Ti accorgi di essere un po’ maturato (o invecchiato…vedete voi…) quando smetti di tentare di cambiare tutte le cose che non vanno.
La giovinezza ti dona l’illusione e la pretesa, un po’ ingenua, di poter sistemare tutte le cose sbagliate che trovi sulla strada, quelle mille e minuscole ingiustizie che infastidiscono il tuo procedere. Credi così di poter sanare ogni ferita, supplire ogni mancanza, raddrizzare ciò che è storto.
Con il tempo e l’età inizi gradualmente ad accettare che queste “cose storte” non scompariranno troppo facilmente e che, nonostante i tuoi sforzi, essere saranno sempre lì a disturbarti e ad inquietarti…. Anzi esse appartengono alla vita, con lo stesso diritto di residenza di cui godono tutte le cose belle che vivi.

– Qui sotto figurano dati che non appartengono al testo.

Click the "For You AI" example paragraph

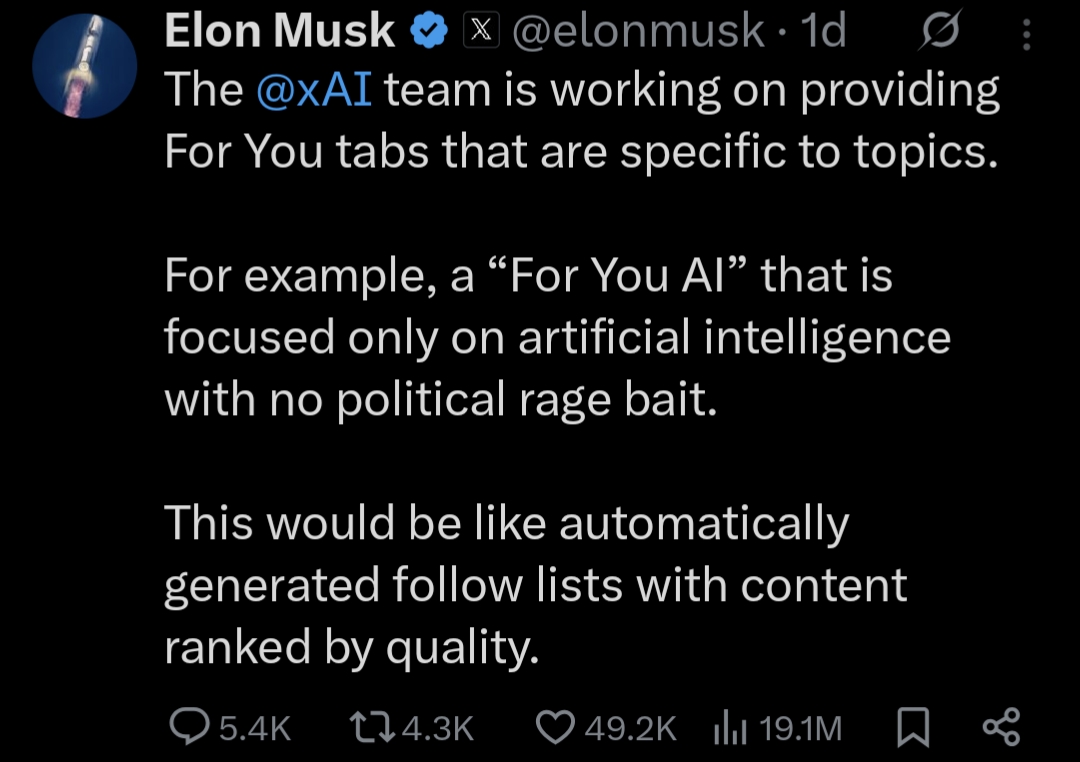tap(556, 336)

Ma la bella notizia (ed è questo il vero dono della vecchiaia!) è che impari a non disperare, a nutrire fiducia anche in presenza del male che non scompare. Impari che non è necessario eliminare tutte le cose negative per vivere in un mondo bello e rappacificato. Accogli la presenza di ciò che non va come un fatto ineluttabile e inevitabile: al mondo ci saranno sempre ingiustizie, povertà, ignoranza, stupidità e maldicenza ma questo non mina la tua determinazione a lavorare perché il mondo, o meglio il “tuo mondo” (ossia quella parte di mondo su cui hai una qualche influenza) diventi migliore, più giusto, più rispettoso e più umano. È proprio nell’età adulta che apprezzi la nota Preghiera della Serenità:
«Dio, concedimi la serenità di accettare le cose che non posso cambiare,
il coraggio di cambiare le cose che posso,
e la saggezza per conoscere la differenza»
La saggezza sta tutta in quella sottile differenza, in quel labile confine tra ciò che si può cambiare e quello che non si può.
Ed il segreto della tua felicità sta tutto in quei due verbi: combattere ed accettare. Lottare per quanto può essere fatto. Accogliere, con pazienza e fortezza, quanto appartiene al lato oscuro della vita. In pace con sé stessi.